Thanks @awgutierrez - looks like direct_model()
halved the model build time. We already have a run_spineopt()
keyword argument to use this - so we should possibly recommend this to users.
@manuelma do you know if direct_model()
constrains any features?
@manuelma @abelsiqueira Just a thought, but perhaps a relatively quick thing we could try to improve the performance of the indices (e.g. #925) is to replace Array
s with Generators
and Iterators
? Large Array
s in Julia seem to take up a lot more time and memory to allocate, and we do this over and over with the indexing functions. See a quick test below:
# Generate a bunch of random numbers
julia> @time r = rand(Int(1e8));
0.134914 seconds (2 allocations: 762.939 MiB)
# Array including all elements of r less than 0.5
julia> @time vec = [i for i in r if i < 0.5];
0.858676 seconds (28.54 k allocations: 491.654 MiB, 3.94% compilation time)
# Iterator over all elements of r less than 0.5, around ~100x faster than array.

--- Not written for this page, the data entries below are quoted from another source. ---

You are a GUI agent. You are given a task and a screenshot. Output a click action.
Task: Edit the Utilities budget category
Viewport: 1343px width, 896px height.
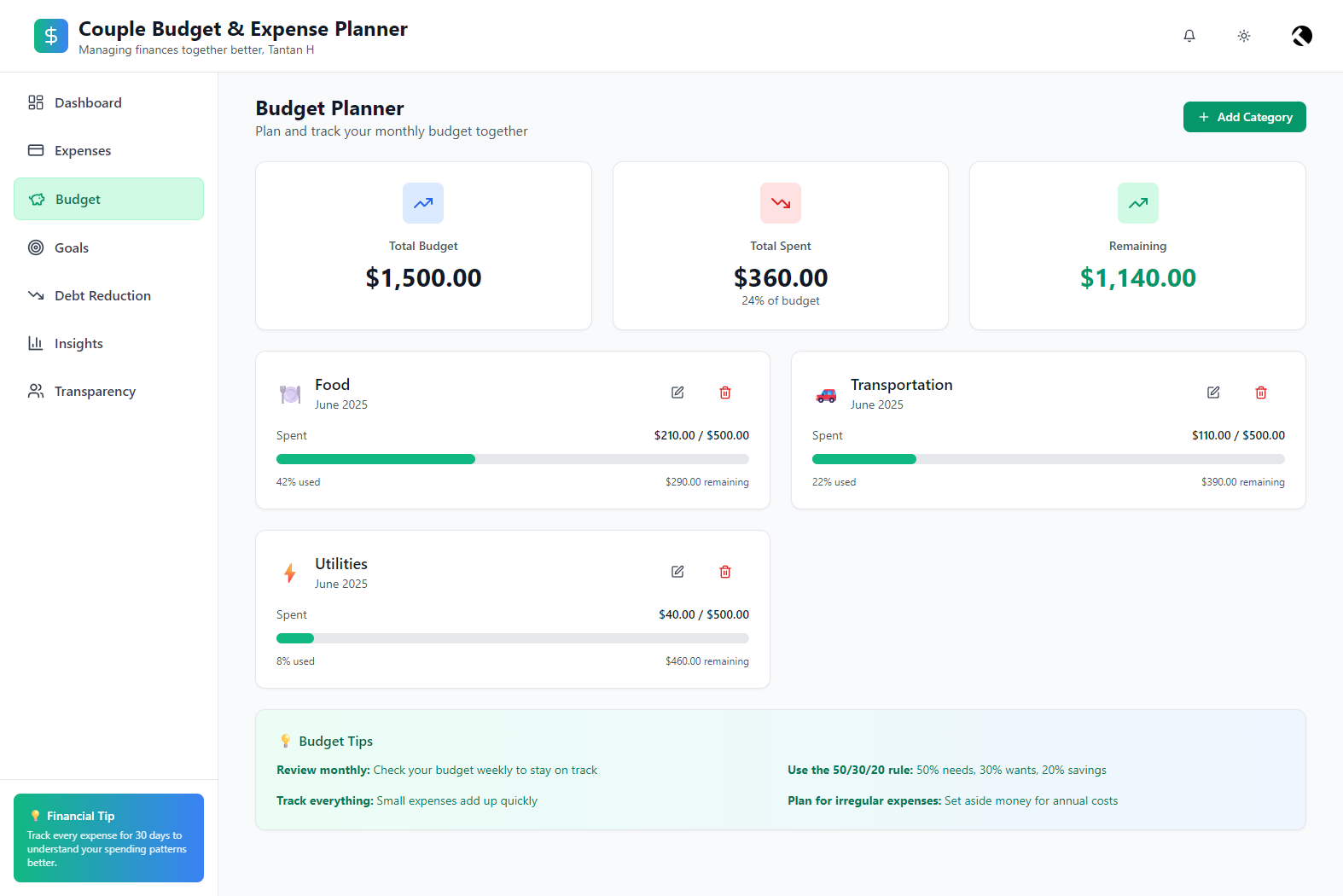[x=677, y=572]
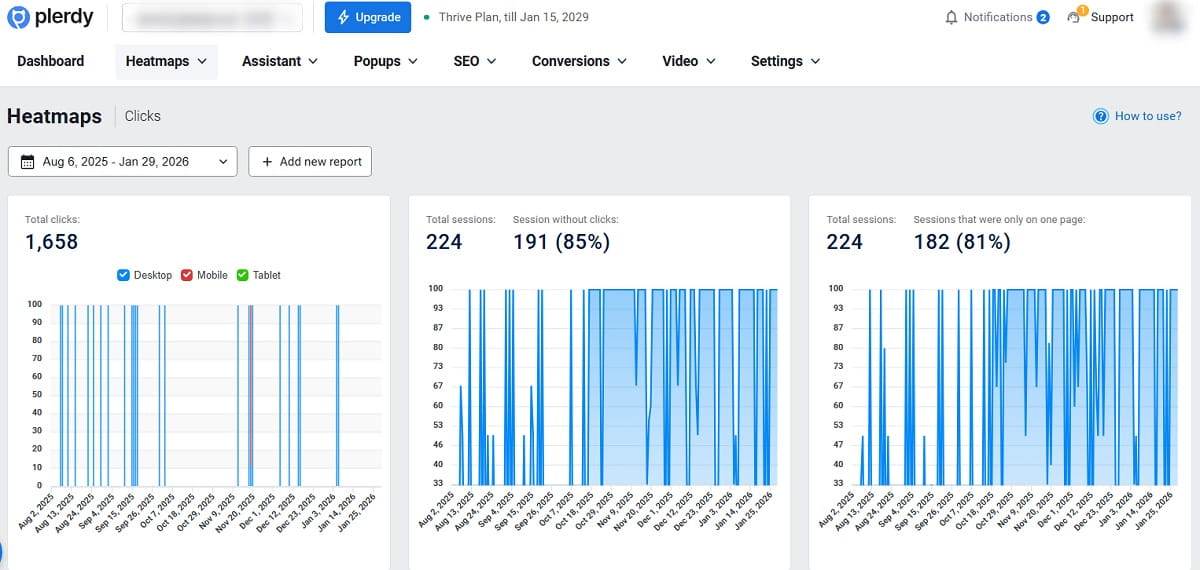Image resolution: width=1200 pixels, height=570 pixels.
Task: Click the notifications bell icon
Action: [x=951, y=17]
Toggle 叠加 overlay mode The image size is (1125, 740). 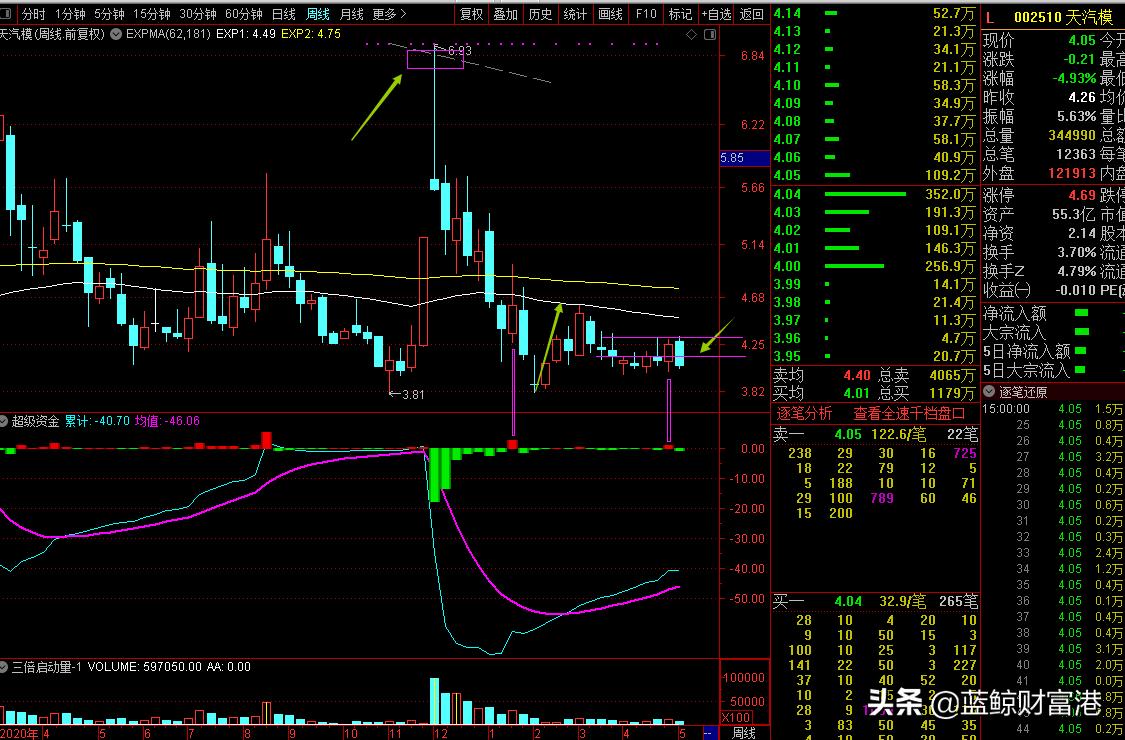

julia> @time iter = (i for i in r if i < 0.5);
0.007780 seconds (839 allocations: 59.555 KiB, 98.37% compilation time)
I'm not sure if our indices need to be Array
s for some of the logic we perform on them, or if we could replace them with Iterators
. Any thoughts?
Defining the generator takes no time, actually iterating it takes all the time. We can't just define generators and leave them alone, we need to iterate them to actually collect the indices.
@manuelma True, I suppose. However, at the moment, each indexing function call returns an Array
, and I think there might be a lot of time and memory wasted allocating memory for all of the "intermediary indexing function calls". If we did all the intermediary indexing logic with Generators
, we might save something?
Sounds like the idea could be benchmarked relatively easily for an existing constraint?

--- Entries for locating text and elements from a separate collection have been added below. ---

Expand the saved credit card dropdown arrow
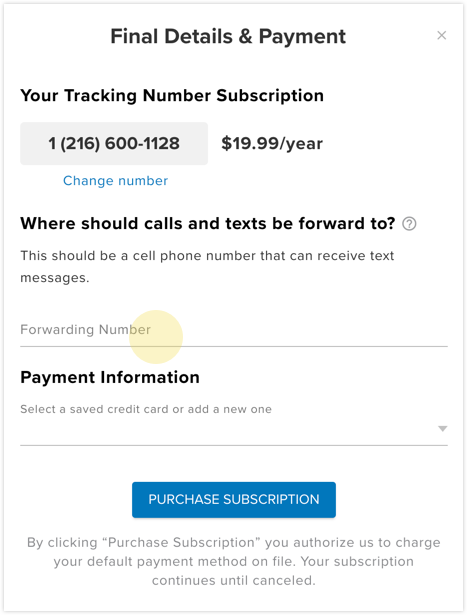Viewport: 467px width, 615px height. point(442,429)
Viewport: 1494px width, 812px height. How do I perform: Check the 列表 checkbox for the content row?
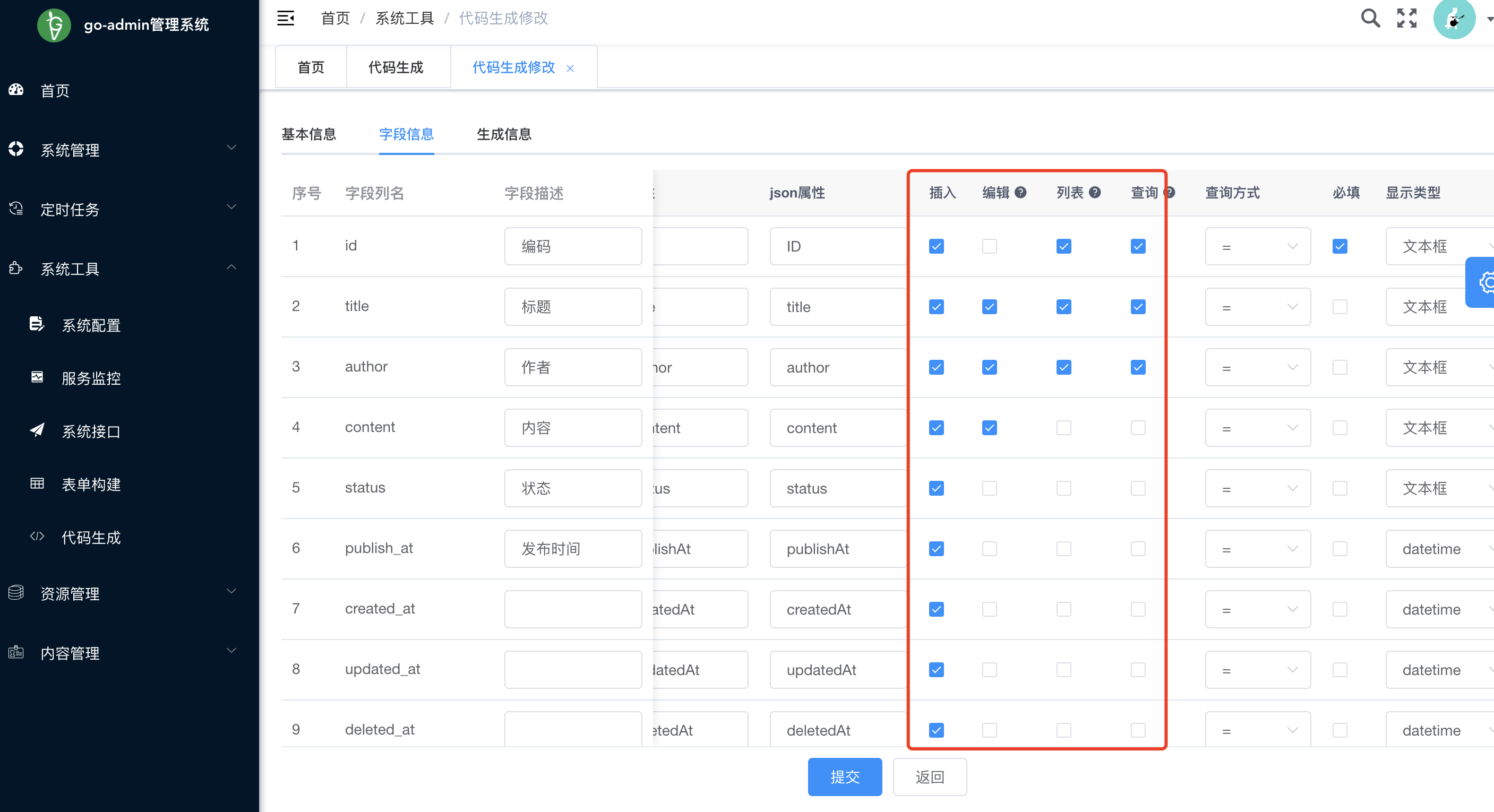pyautogui.click(x=1063, y=428)
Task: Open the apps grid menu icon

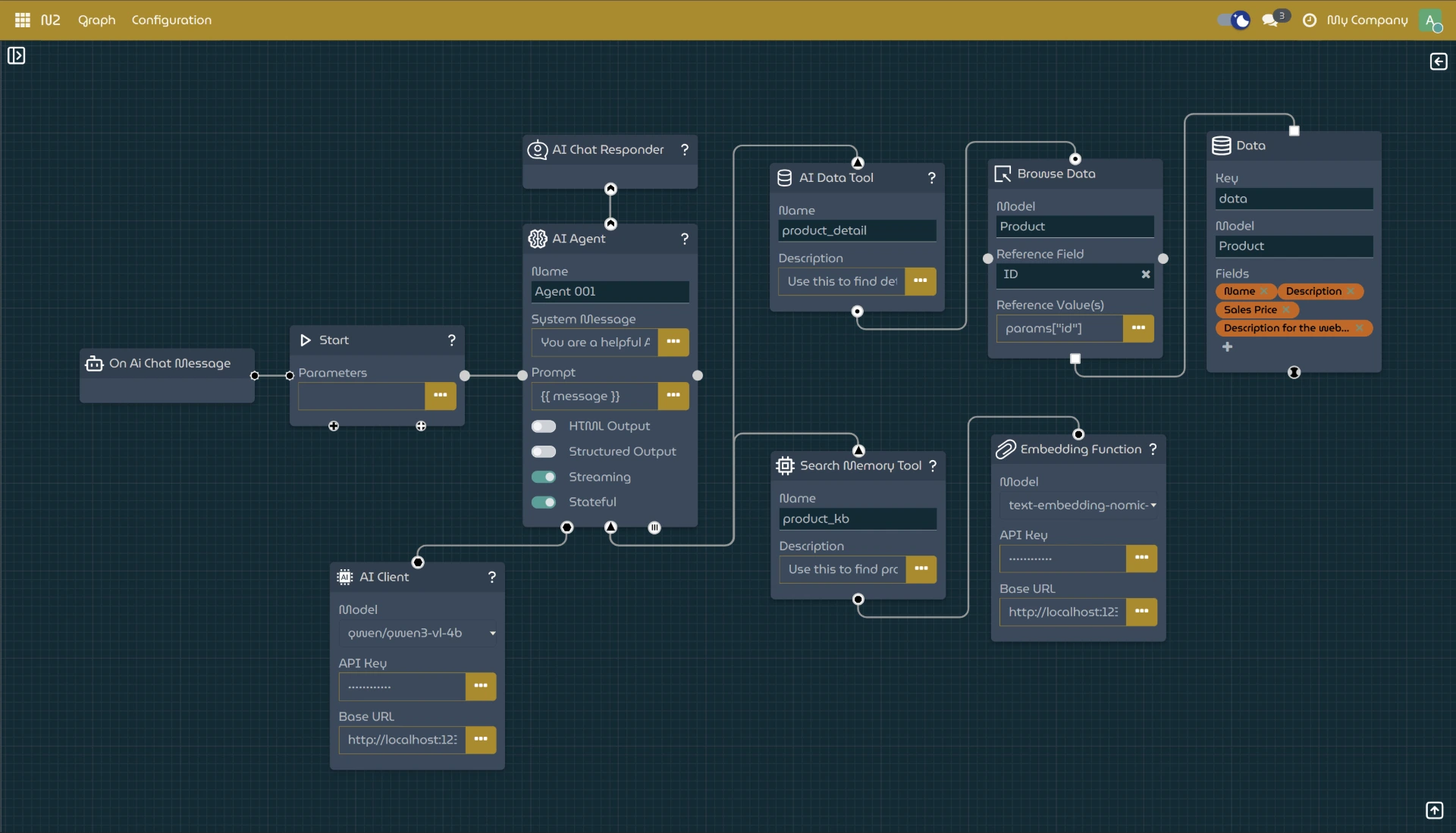Action: point(22,20)
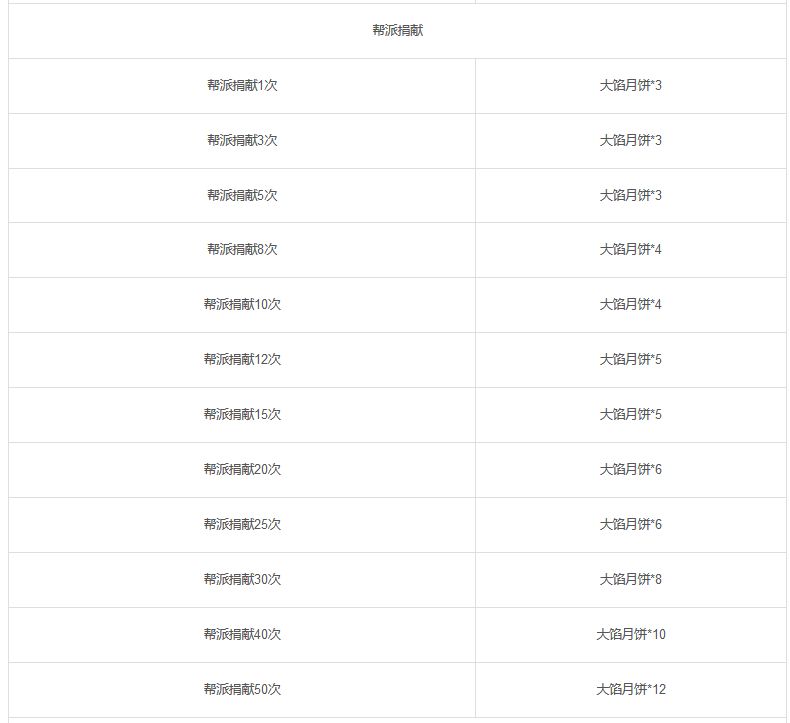790x723 pixels.
Task: Click the 帮派捐献30次 text
Action: click(242, 579)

@Tasqu how do we do the unique
part with Generator
s?
@manuelma That's why it's just a thought 😅 I'm not very familiar with Generator
s and Iterator
s, so I don't know if they support all the logic we'd need them to support. In any case, a lot of the unique
calls in the indexing functions are technically superfluous, only there to make absolutely sure we don't get accidental duplicate indices.
Right, haha sorry for that. Yeah, I think it's worth exploring. I think you're probably right on the money that the intermediate allocations is what's killing us the most.

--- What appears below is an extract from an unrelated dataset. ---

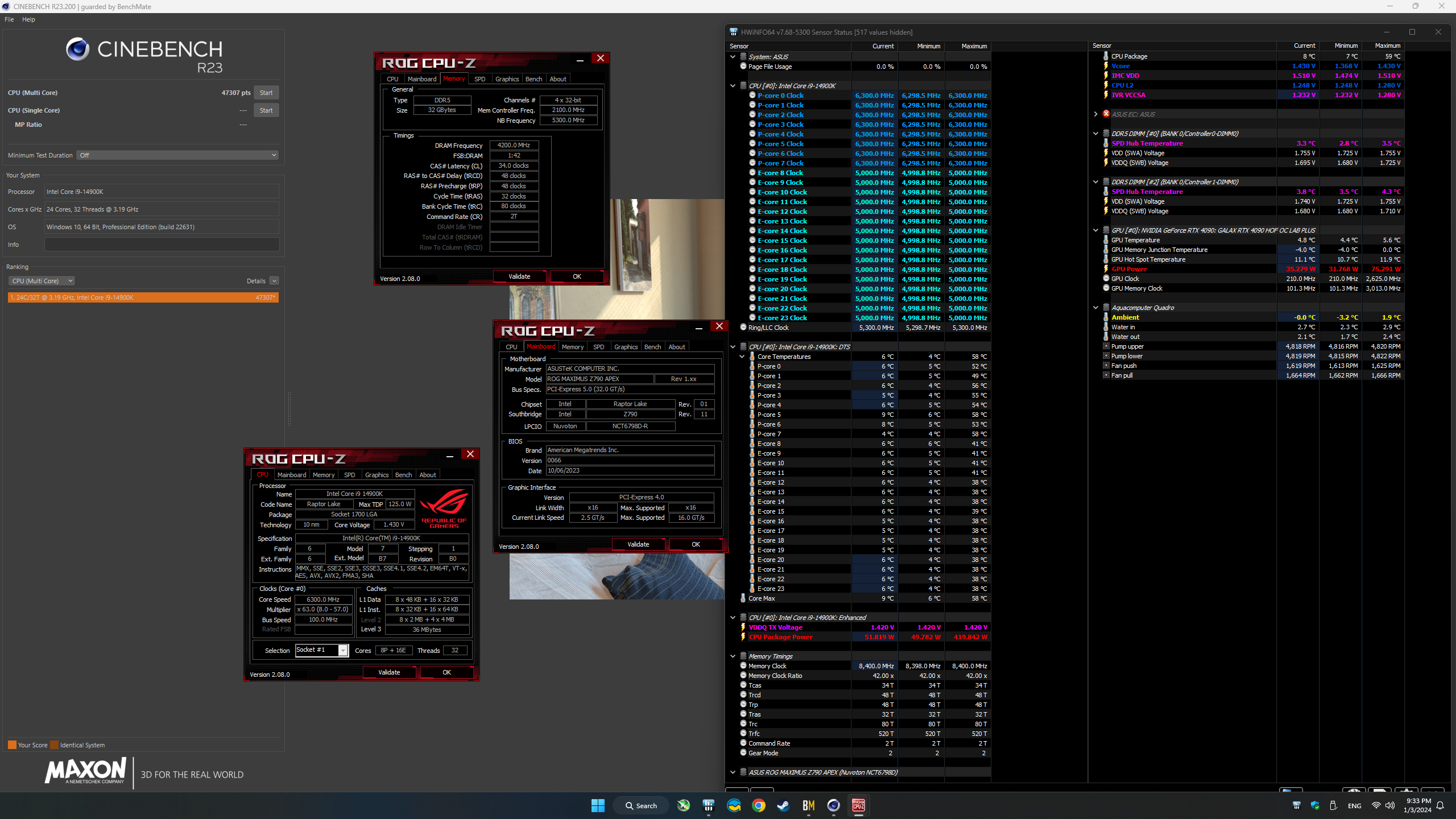The width and height of the screenshot is (1456, 819).
Task: Open the Minimum Test Duration dropdown
Action: (177, 155)

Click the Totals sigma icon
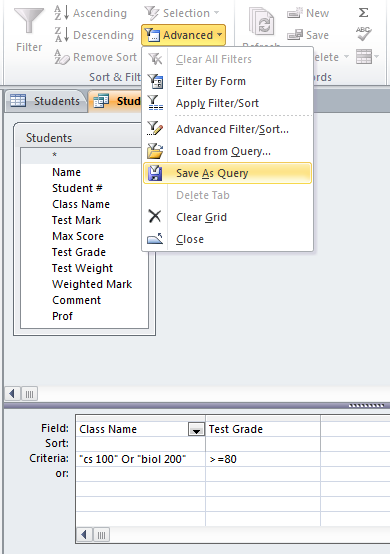pos(364,13)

Indeed, traversing the iterator is what takes time in this case. On #925, we are looking at constraint_connection_flow_capacity_indices
. It returns a generator, and it looks like it is traversed as a iterator. Just running the function is fast, but collecting it is slow.
In fact, that is one of the reasons to pre-allocate these indices, i.e. return Arrays but store them somewhere. Maybe using Memoize.jl this could be easy to implement. (Edit: as a paliative measure)
The test with the generators have priority but if the indices do need to be available in memory as arrays, would it make sense to check how many times the exact same set of indices is generated?
With that information we could perhaps group similar constraints and call the indices function only once per group (operation-scale, investment-scale, ...)?